Pour les déchets, ces provisions dépendent aussi de beaucoup de paramètres relatifs à l’évolution future du cycle, et sur lesquels la cours des compte encourage à des éclaircissements :
- quelles futures technologies déployées ? EPR "moxé" ? IVeme génération ?
- quels stratégie pour la fermetures des centrales de la première génération ? Les centrales 900MW moxées qui permettent un certain recyclage sont aussi les plus anciennes,
- Quelles évolutions de la classification des substances radioactives ? elle détermine les traitements associés à une substance donnée.

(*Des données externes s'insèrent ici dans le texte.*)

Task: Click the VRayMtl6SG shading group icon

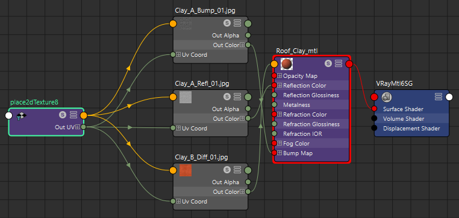Action: [387, 97]
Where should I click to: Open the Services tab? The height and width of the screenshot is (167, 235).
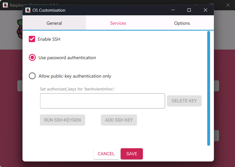click(x=118, y=23)
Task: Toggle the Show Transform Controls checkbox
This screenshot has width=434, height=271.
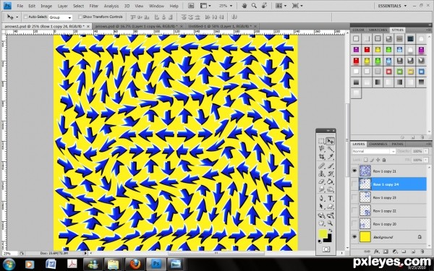Action: click(x=80, y=17)
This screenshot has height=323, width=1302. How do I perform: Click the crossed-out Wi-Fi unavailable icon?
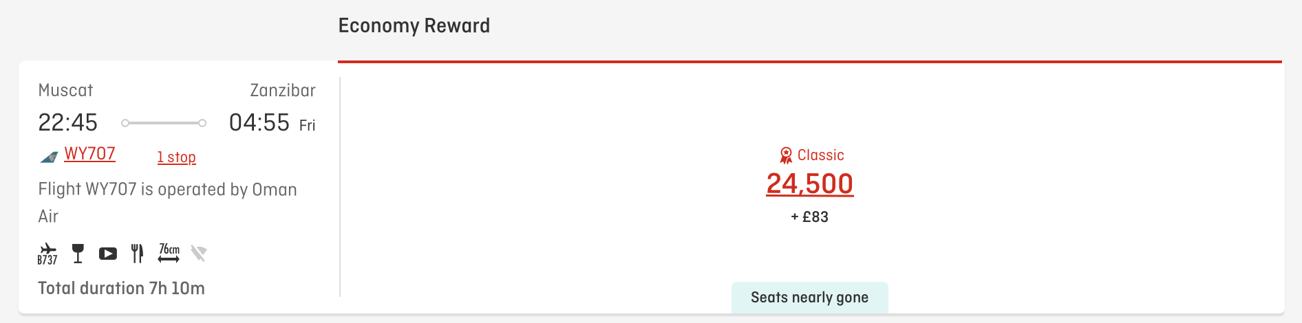tap(199, 254)
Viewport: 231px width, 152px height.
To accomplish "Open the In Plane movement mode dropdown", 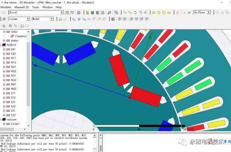I will point(208,12).
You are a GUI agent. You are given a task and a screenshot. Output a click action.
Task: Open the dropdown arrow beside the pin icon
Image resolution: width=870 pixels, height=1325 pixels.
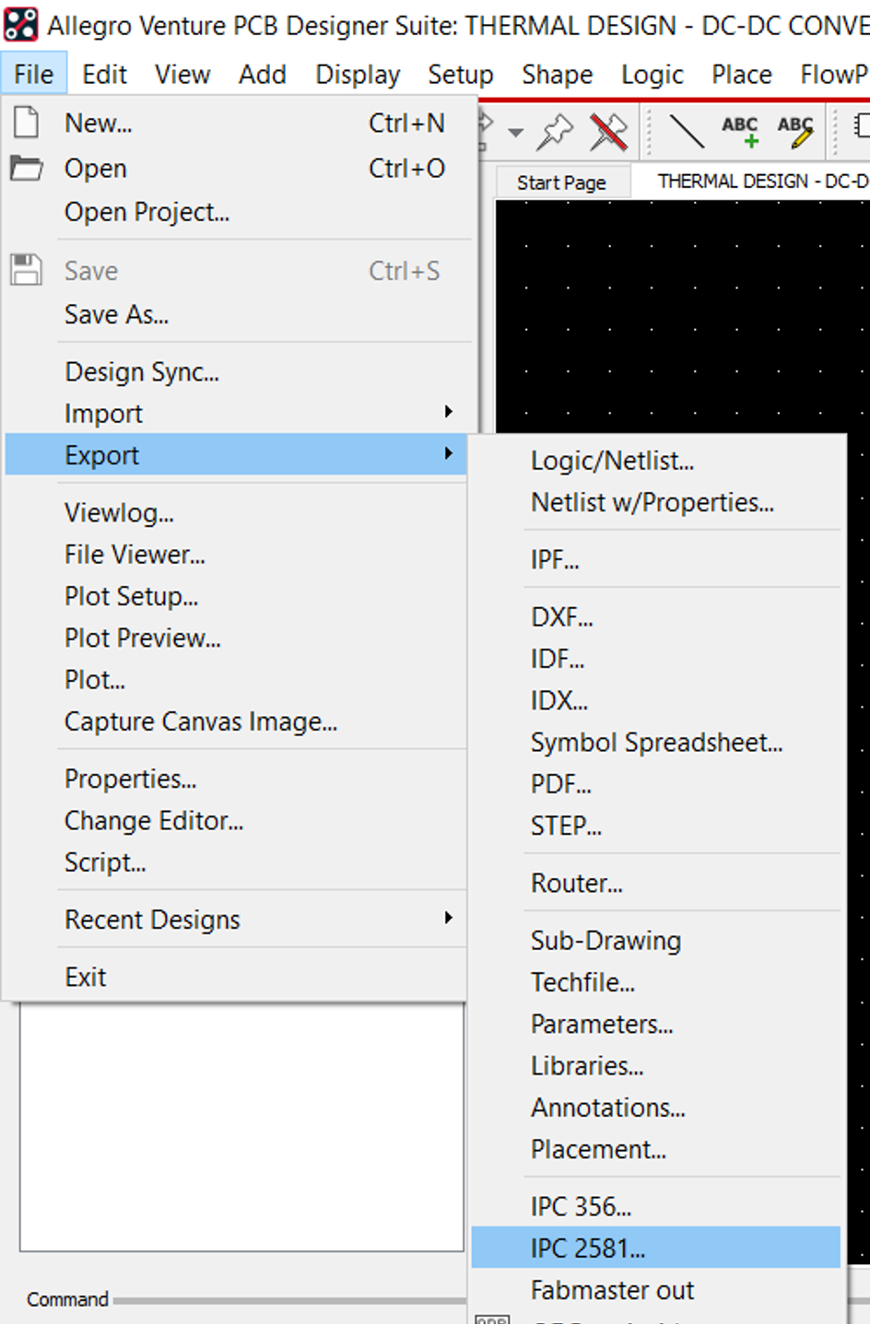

Annexe 3-b. Coûts d’un accident nucléaire majeur
A l’heure actuelle, les coûts liés à une assurance vis à vis d’un éventuel accident ne sont pas vraiment intégrés puisque l’assurance correspondante est plafonnée. Une évaluation est proposée par l’IRSN, pour un coût de 420 Mds d’€ dans le cas d’un accident majeur en France. Une autre étude donne un coût de 120 Mds d’€ (celle utilisée par la cours des comptes dans ses arpports). Il semble très léger de vouloir associer une probabilité à ce type d’évenement, mais on peut par exemple dire que 400 GW de nucléaire ont été installé dans le monde avec une durée moyenne de fonctionnement autour de 30 ans. Cela a conduit à deux accidents majeurs, ce qui indique d’affecter au coût d’un accident majeur un poids de $1.6*10^{-10}/kW/an$, c’est à dire 70 €/kW/an. Cette évaluation ne tient pas compte du fonctionnement d’une assurance, et du placement de l’argent cotisé qui pourrait être fait et qui pourrait faire beaucoup baisser cette valeur. C’est ce qui est fait dans [CDC2014] et qui donne lieu à des sommes négligeables, au pire quelques €/MWh. La détermination de ce poid et du coût associé soulève beaucoup de questions, le rapport de la cours des compte propose une autre approche avec un poids de 1 sur tout le parc français et un coût de 120 Mds d’€. La lecture du livre de Jean-Pierre Dupuy “Pour un catastrophisme éclairé” est intéressante sur le sujet grand coût/petit poids, elle préfigure la notion de signe noir développée plus tard dans la monde de la finance. Quoi qu’il en soit, le coût de l’assurance n’est pas à l’origine d’une explosion des coûts, et même si il n’est pas non plus négligeable nous n’en tiendrons pas compte ici. Notons tout de même que ramener ce coût à un simple coût économique nous semble être une approche limitée.